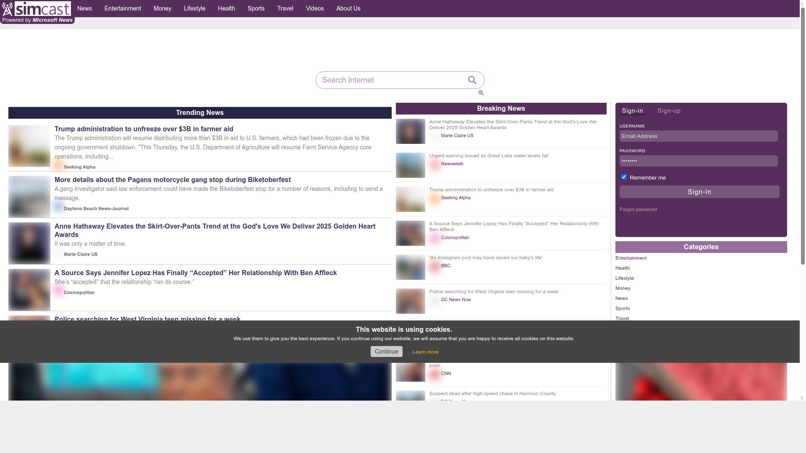Open the Anne Hathaway trending article thumbnail
Viewport: 806px width, 453px height.
(x=29, y=243)
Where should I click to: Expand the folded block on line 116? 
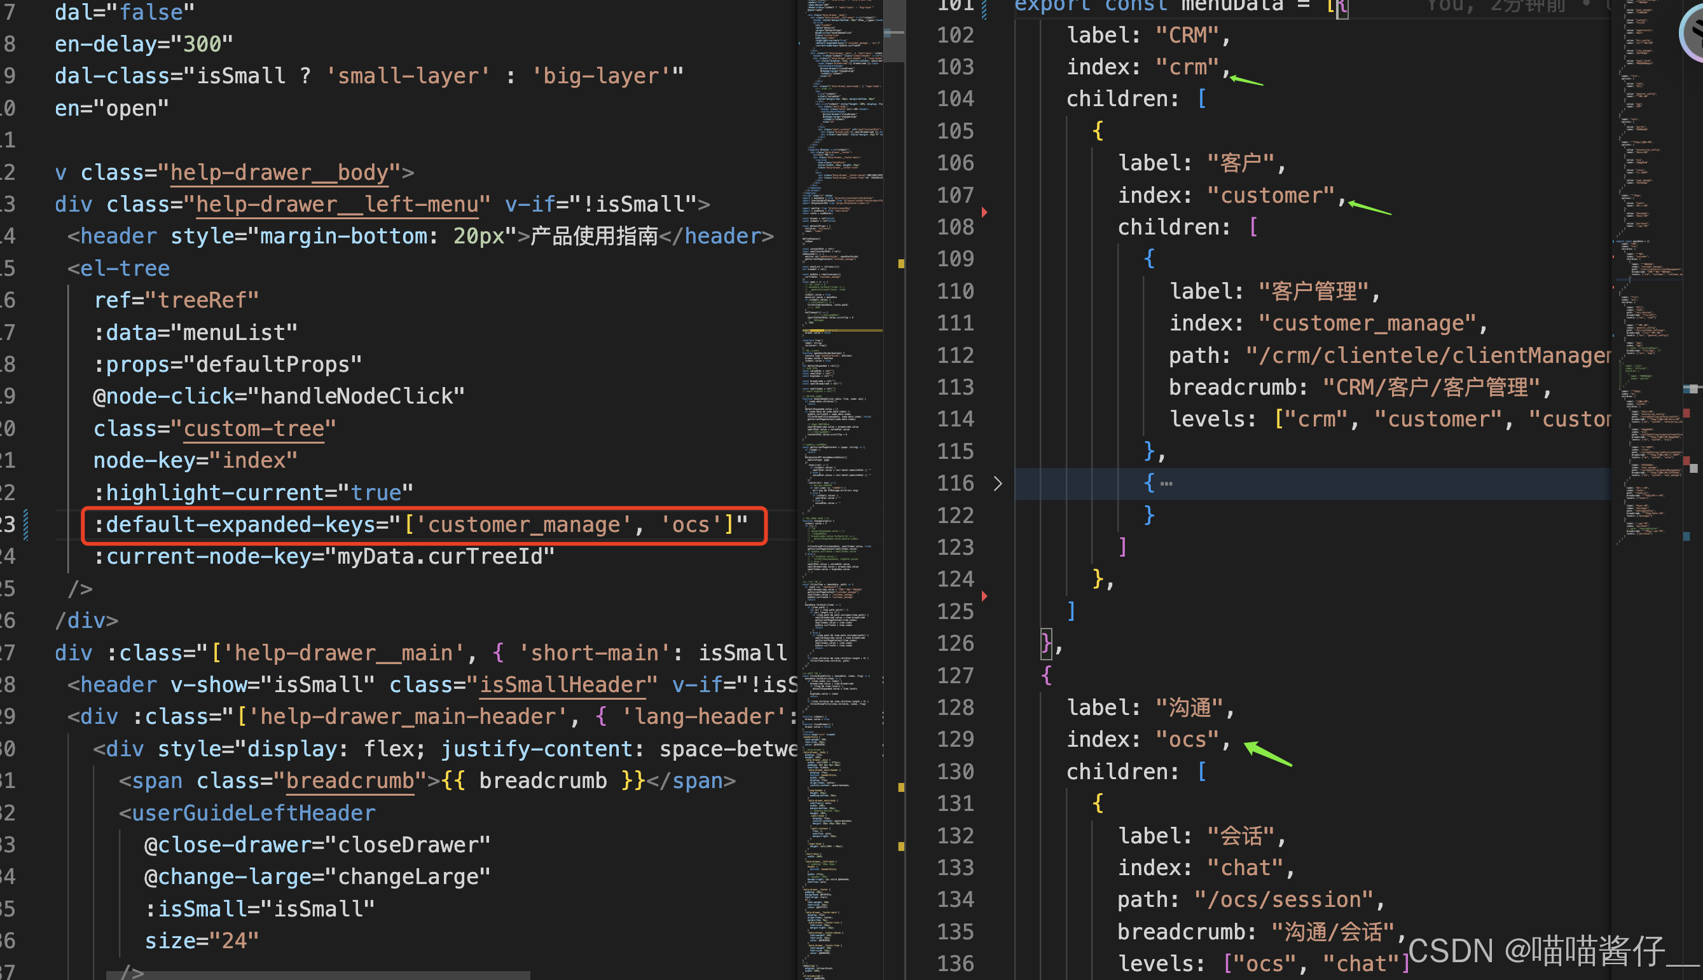click(x=997, y=483)
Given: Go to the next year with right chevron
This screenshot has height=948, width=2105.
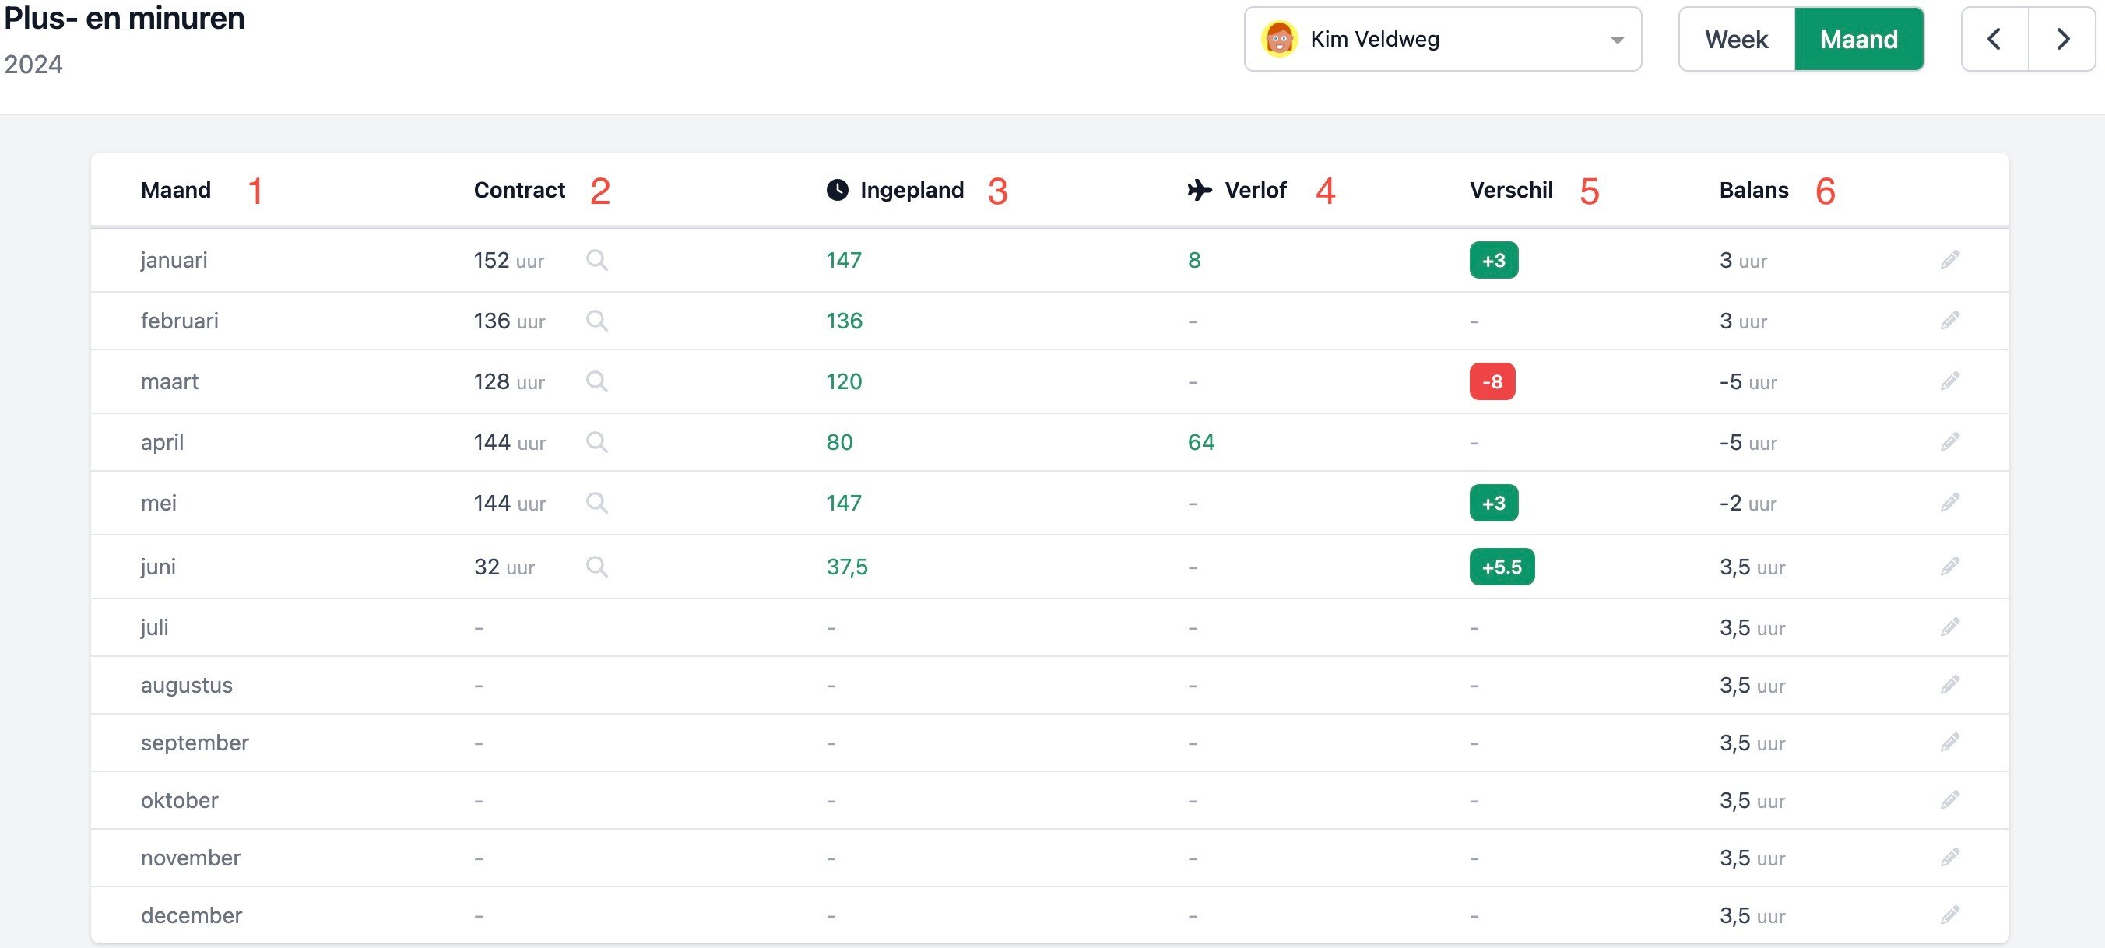Looking at the screenshot, I should point(2063,39).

────

(WORK INSTRUCTION)
Please retype, exactly as they appear, the lines from the one with "Where should I" through the final line of the material, both included, and drop any pictures.

(THE ANSWER)
Where should I click to: Expand the folded block on line 116? 
click(x=997, y=483)
Given: Go to the next year with right chevron
This screenshot has height=948, width=2105.
Looking at the screenshot, I should point(2063,39).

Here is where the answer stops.